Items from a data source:
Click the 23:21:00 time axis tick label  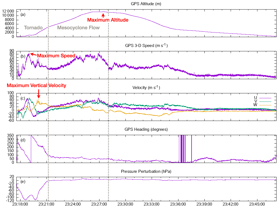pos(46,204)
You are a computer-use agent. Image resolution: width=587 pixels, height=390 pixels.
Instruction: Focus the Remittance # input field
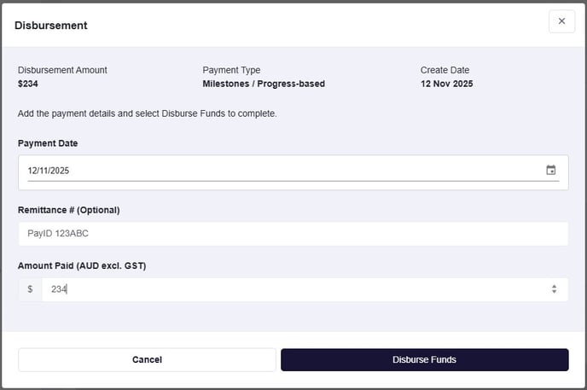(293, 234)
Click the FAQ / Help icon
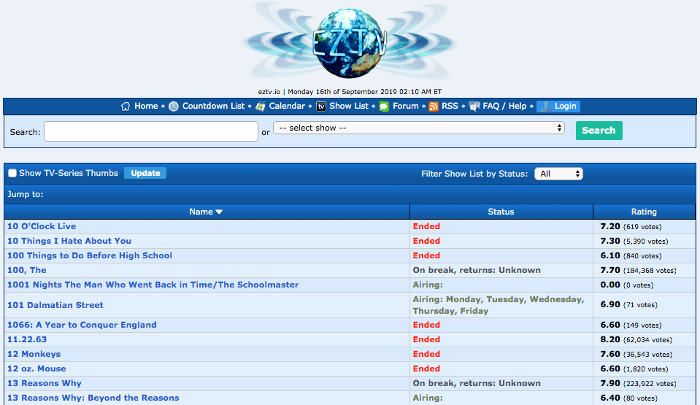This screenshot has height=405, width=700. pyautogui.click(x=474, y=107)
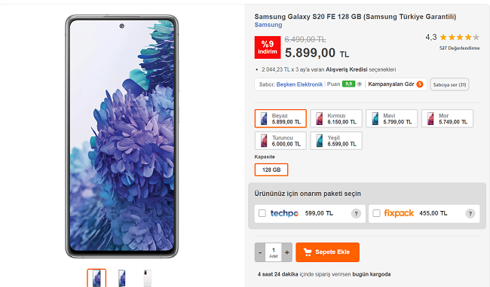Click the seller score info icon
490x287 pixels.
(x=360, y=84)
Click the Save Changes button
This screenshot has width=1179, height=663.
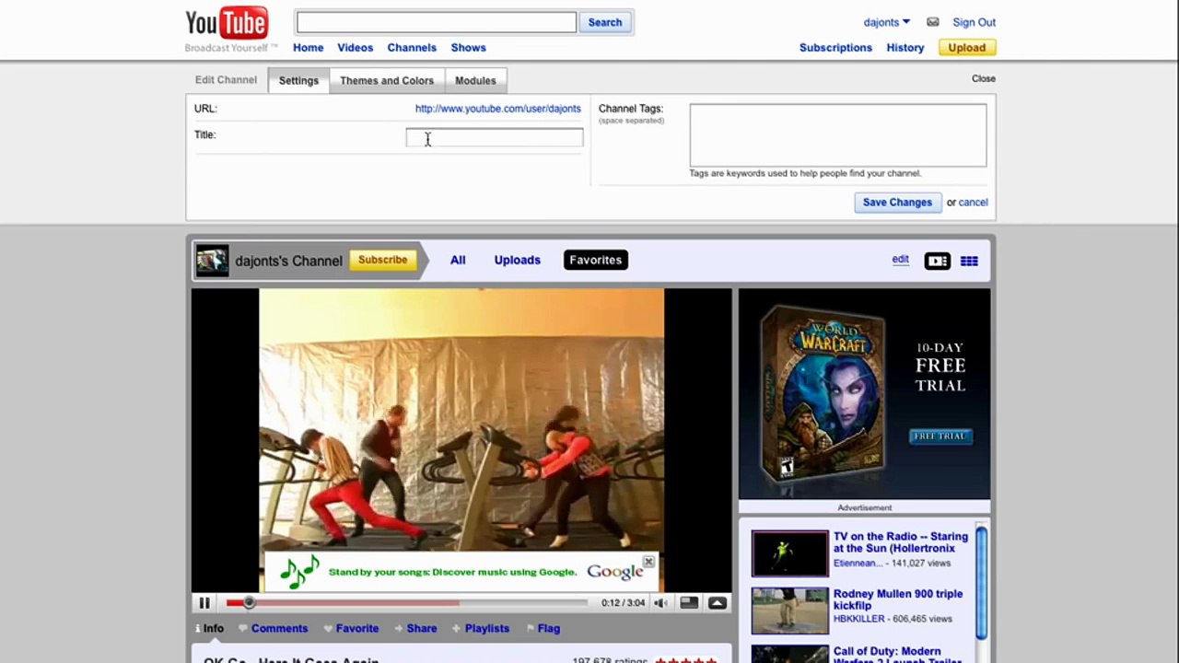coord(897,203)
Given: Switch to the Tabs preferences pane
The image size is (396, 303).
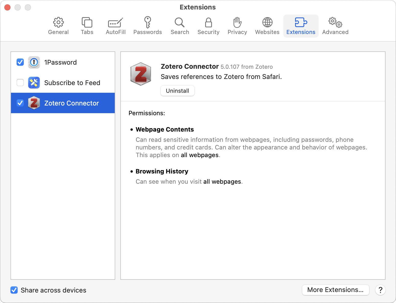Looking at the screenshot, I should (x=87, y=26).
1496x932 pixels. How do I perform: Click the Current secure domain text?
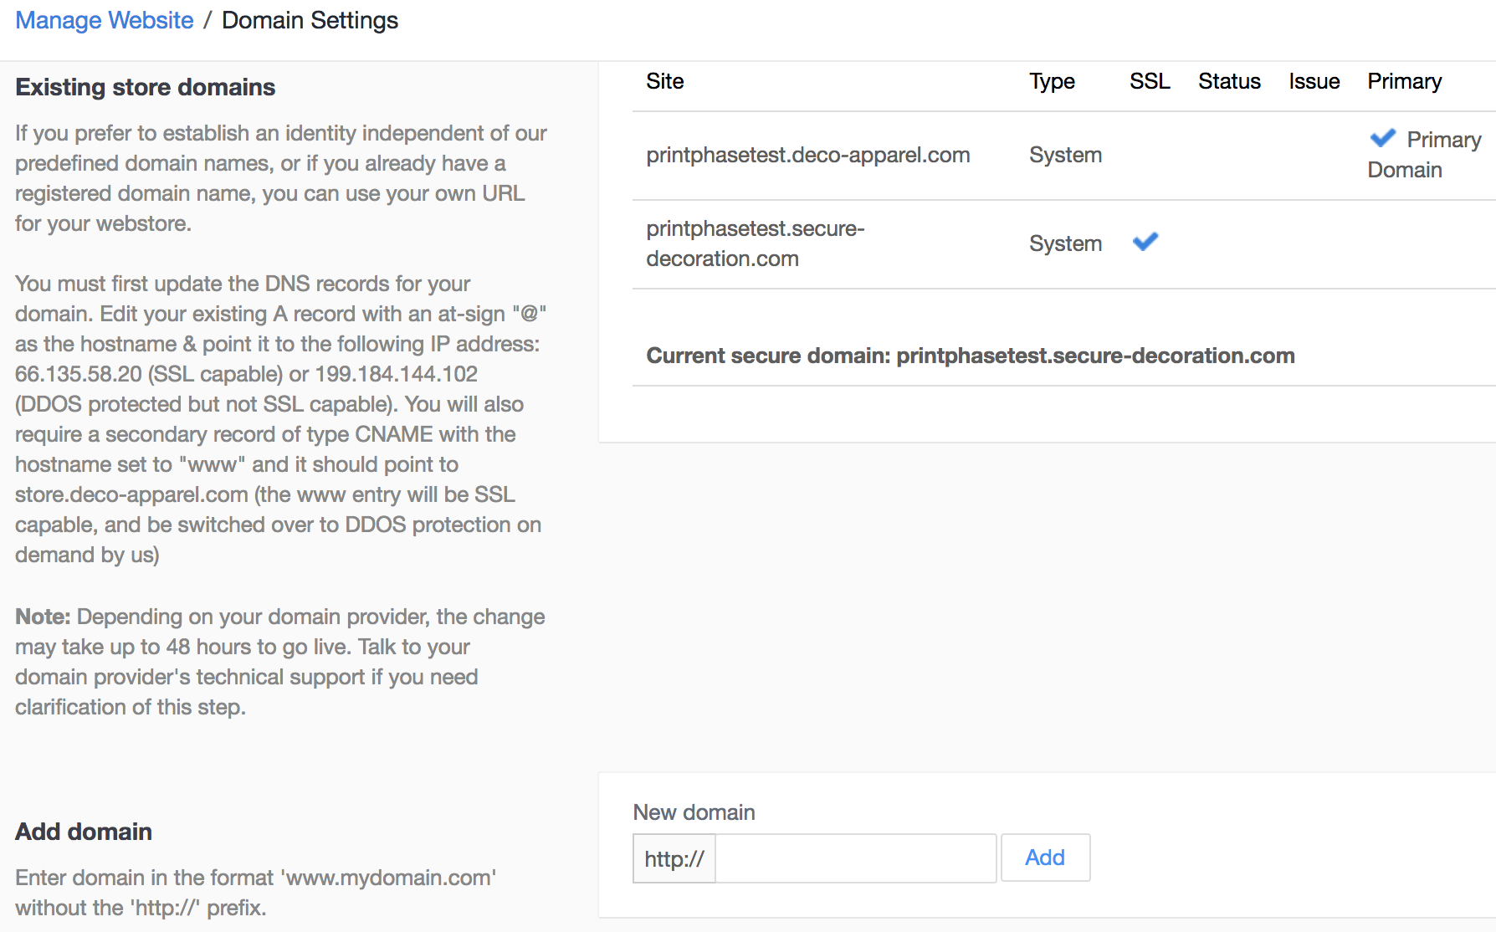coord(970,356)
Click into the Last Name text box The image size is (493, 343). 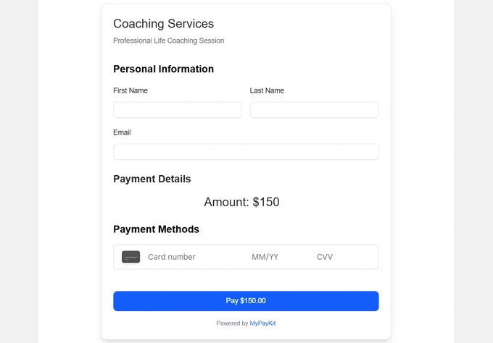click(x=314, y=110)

PROBLEM REQUIREMENTS
Without the pictures, set down the lines above from the line with "Instruction: Focus the" up to and including the line with "Click the Save Changes button" exactly as they stand.

RESPONSE BELOW
Instruction: Focus the Remittance # input field
(293, 234)
Click the FAQ / Help icon
This screenshot has height=405, width=700. pyautogui.click(x=474, y=107)
Click the seller score info icon
490x287 pixels.
(x=360, y=84)
Click the Save Changes button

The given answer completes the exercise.